Your instructions: According to the Daredevil press conference transcript below, at which hotel was the press conference held?

Selection:
Friday 7th February 2003: Daredevil Update:
Just received a transcript of a International Press Conference that was held at the Ritz Carlton Hotel in Pasadena on the 2nd of February. Cast who attended were BEN AFFLECK, COLIN FARRELL, JENNIFER GARNER

Q: Why do life lessons seem to come from the world of comics
rather than fairy tales nowadays? Do young people find them more
accessible?
BEN: I'm trying to think what the fairy tale lesson is in this movie
and it must be, Don't trust Irish people (joke about COLIN FARRELL, he
answers ?). I think there's a tradition of telling stories on a kind
of apocryphal operatic scale, good versus evil, that sort of thing,
starting with cavemen drawing through Sisyphus, Hercules, and on to
Beowulf. They're kind of like knights and dragons, and I think this is
sort of the modern equivalent of that. I don't know what it is that
people seem to be interested in. Look LORD OF THE RINGS is like a
fantasy storytelling, it's kind of engaging, and particularly now that,
with the budgets and skilled outlets of all the technicians in
Hollywood, you can create these world visually, these fantasy
environments. And it's the perfect setting for them, it's convincing
and it's a wonderful escapist fairy tale environment.

Q: What kind of thought process do you have to go through as an actor
to make it real, play a guy who goes out to seek vengeance and is
putting on a costume to do it?
BEN: For Colin I don't think it was very far afield, but for me it was
a bit of a stretch (laughter, COLIN interjects). I think that you just
have to suspend your disbelief and convince yourself that... Actually
one of the reasons why I think it was good that SPIDER-MAN came out and
was so successful before this movie, because it helps to sort of
indoctrinate people into accepting the fact that there is a world where
people put on costumes and tend to go out at night. And in particular
this movie, which doesn't do a lot of winking at the audience, it has
this dual tone, one is this sort of comic book operatic scale universe,
and the other is that the movie asks you to really invest in these
characters, to take them seriously, and so it really doesn't work if
you don't do that as an actor. So you have to just commit to it
wholeheartedly. Luckily I had read the comic book for so many years,
it didn't seem that outrageous to me, I thought, he puts on a red suit,
he goes out, I know this guy, when I was a kid I kind of thought it was
real, so I probably started ahead of the game in term of...
acting-wise, because I was totally familiar with the comic book

Q: The film is pretty violent. Aren't you afraid that kids may try to
imitate what you have done in the movie?
BEN: No, for one thing I think there are consequences to the violence
in this movie, this guy gets stabbed, people age, people die, and it's
sad, it's not random, wanton, consequenceless violence, as opposed to
something where people kind of fall..., like in a videogame violence
where you can get hit and you never really die and you have nine lives.
All I can tell you is that as a kid I watched...I loved The
Roadwarrior, my favorite movie, and I understood full well at the age
of 9 that I wasn't going to be humongous and shoot people with
shotguns, that that was fantasy, and there's a difference between
fantasy and reality. And so I trust that the parents will tell the
kids that. This is not a movie for a 4, 5, 6-years-old kids, I mean,
they'll just have nightmares, but I started being involved and
interested in this kind of stuff when I was 8 and 9 and I think that it
is appropriate.

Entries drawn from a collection
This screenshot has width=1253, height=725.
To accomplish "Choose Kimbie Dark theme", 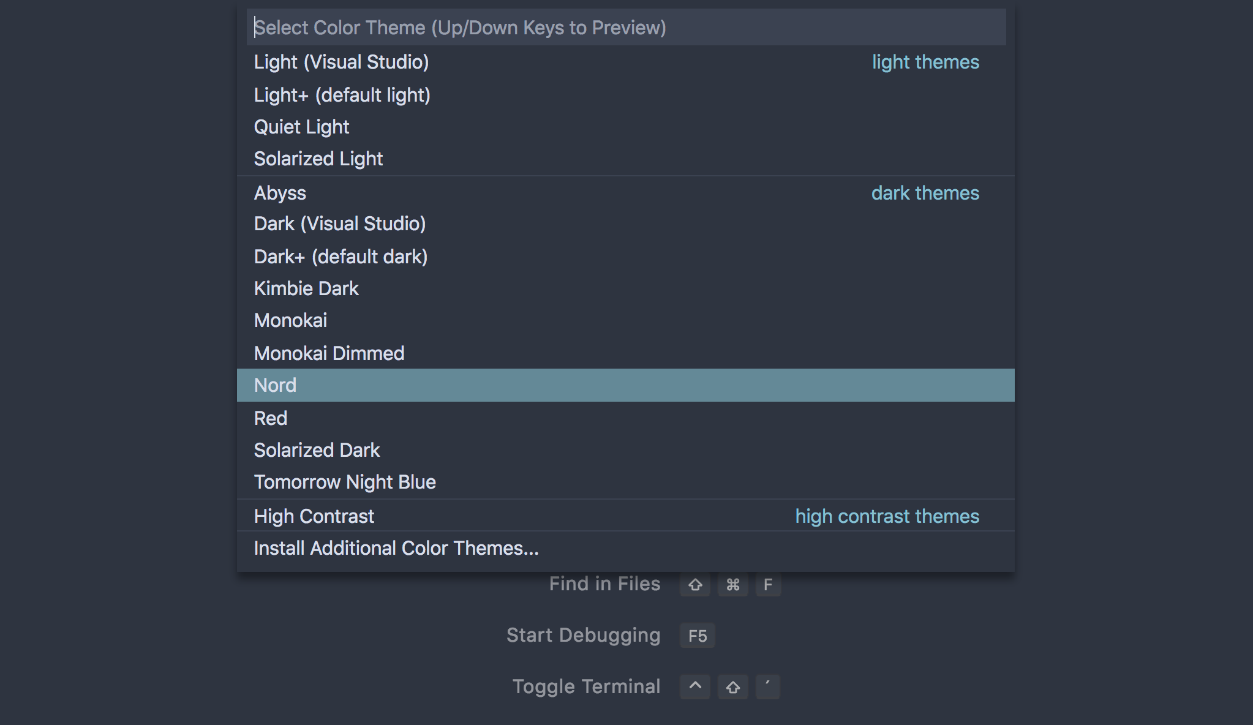I will 625,288.
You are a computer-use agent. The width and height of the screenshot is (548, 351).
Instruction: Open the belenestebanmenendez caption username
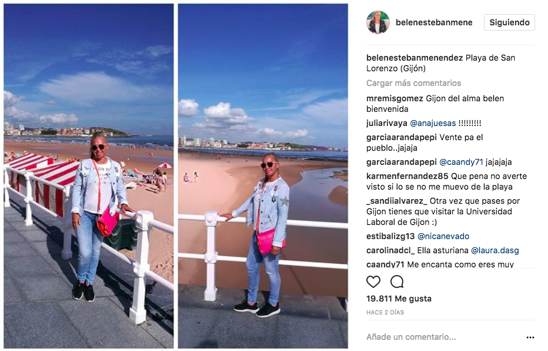click(x=415, y=58)
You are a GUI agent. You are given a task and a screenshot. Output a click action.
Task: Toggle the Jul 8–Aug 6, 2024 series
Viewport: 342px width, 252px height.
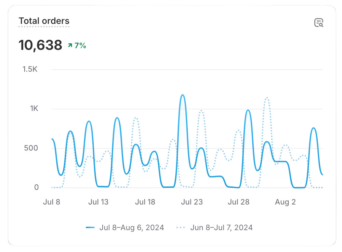coord(132,228)
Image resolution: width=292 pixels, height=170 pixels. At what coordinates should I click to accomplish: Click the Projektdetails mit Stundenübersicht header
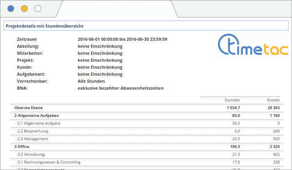coord(45,26)
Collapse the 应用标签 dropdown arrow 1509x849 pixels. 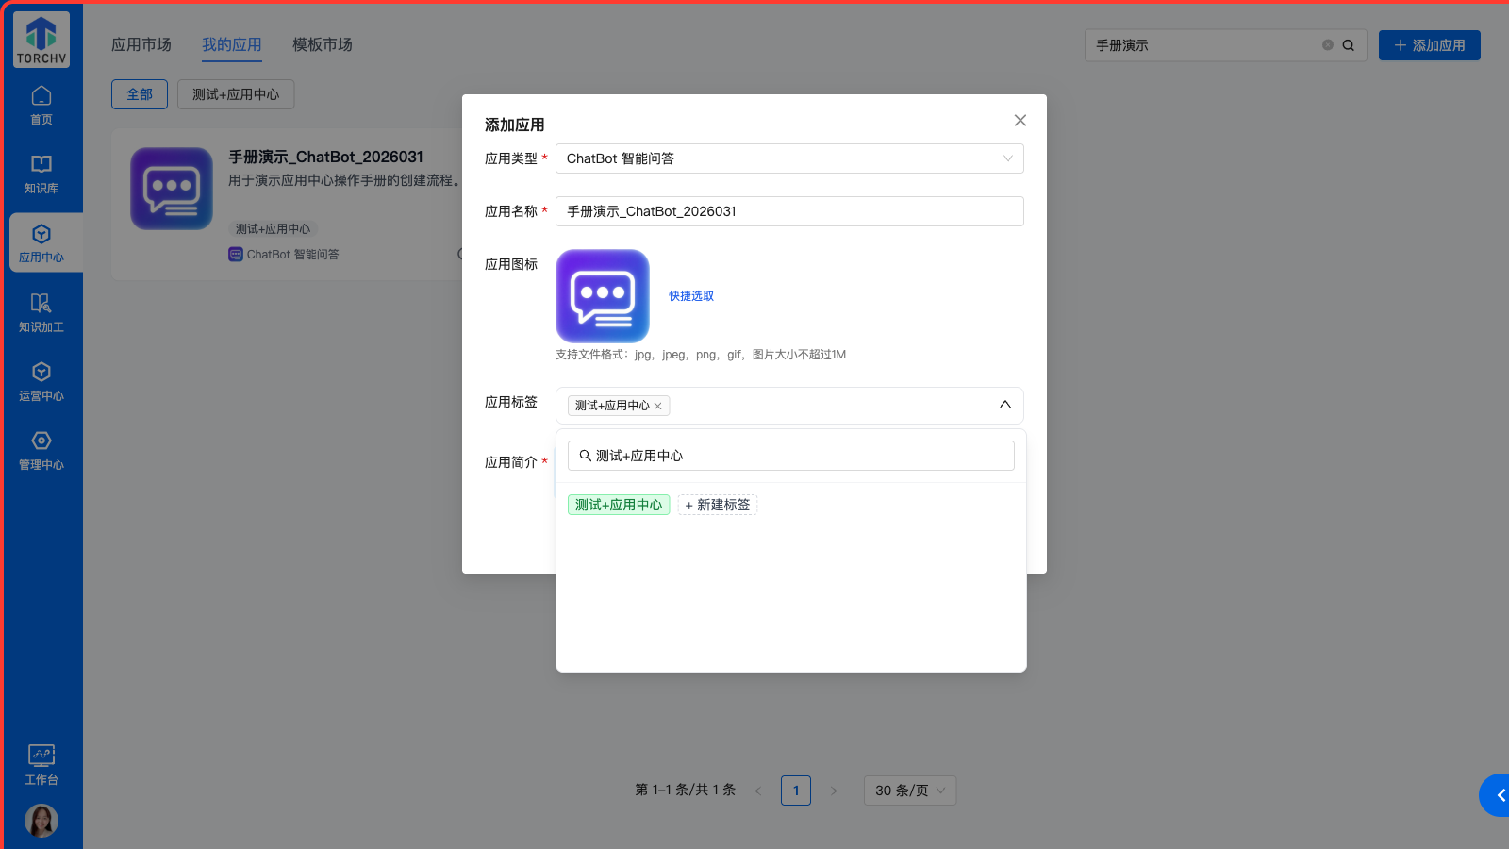point(1005,405)
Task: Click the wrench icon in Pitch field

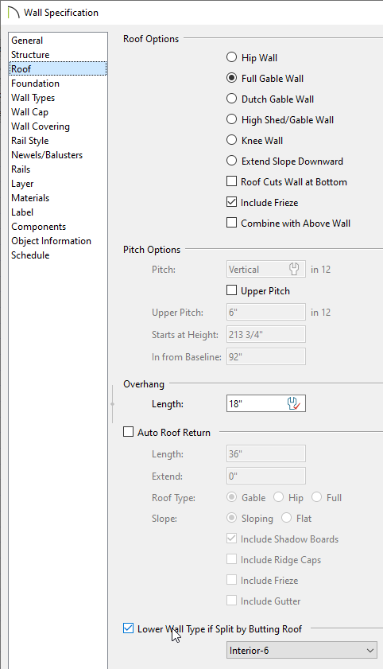Action: [294, 269]
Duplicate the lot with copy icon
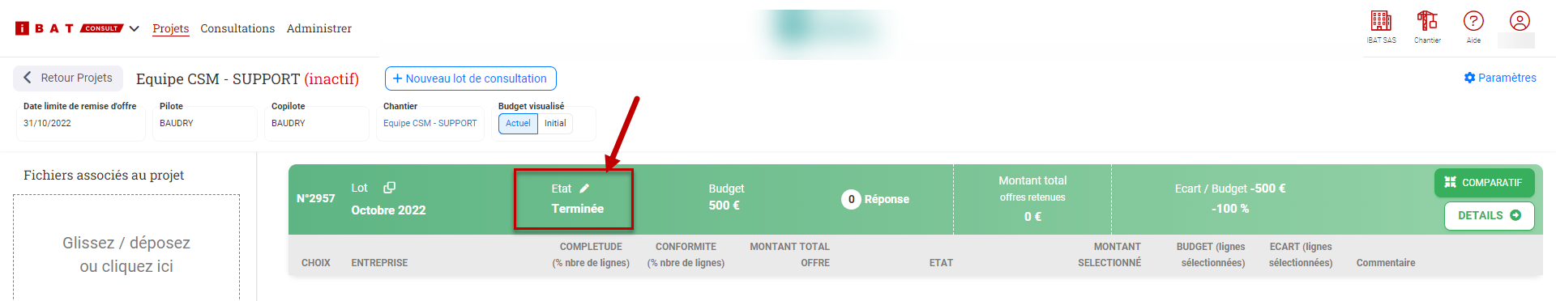The image size is (1556, 301). (x=389, y=188)
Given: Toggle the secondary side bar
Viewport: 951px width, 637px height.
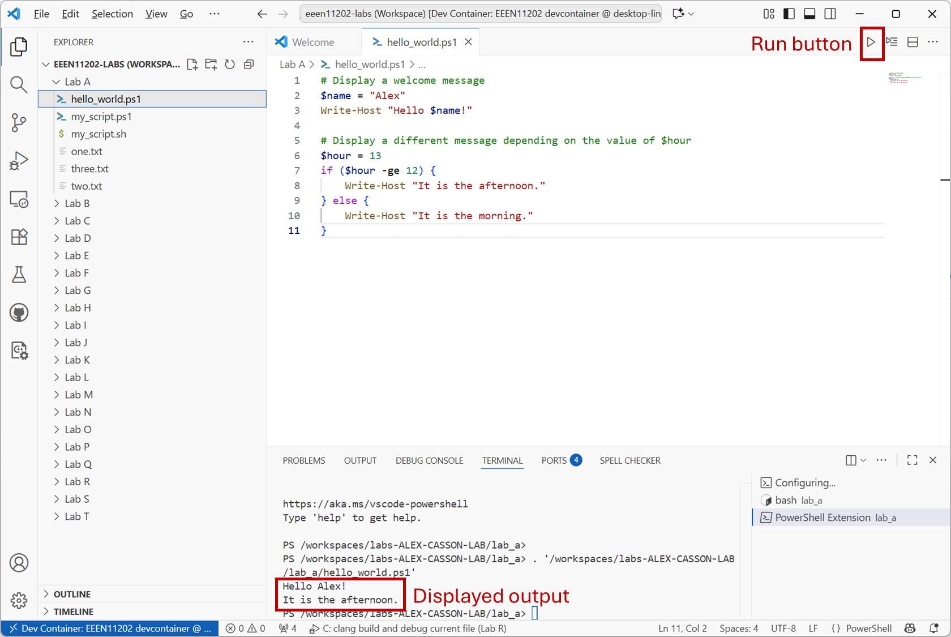Looking at the screenshot, I should pos(830,14).
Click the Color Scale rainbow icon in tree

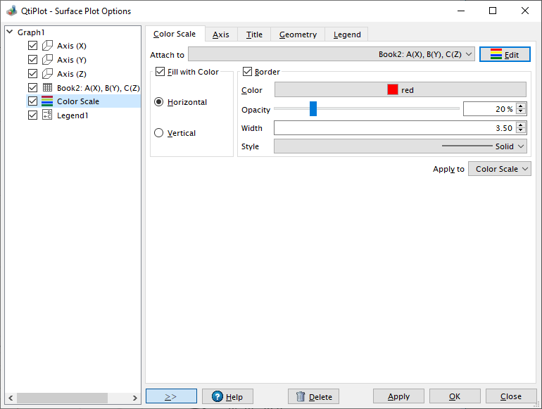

Response: The Ritz Carlton Hotel in Pasadena.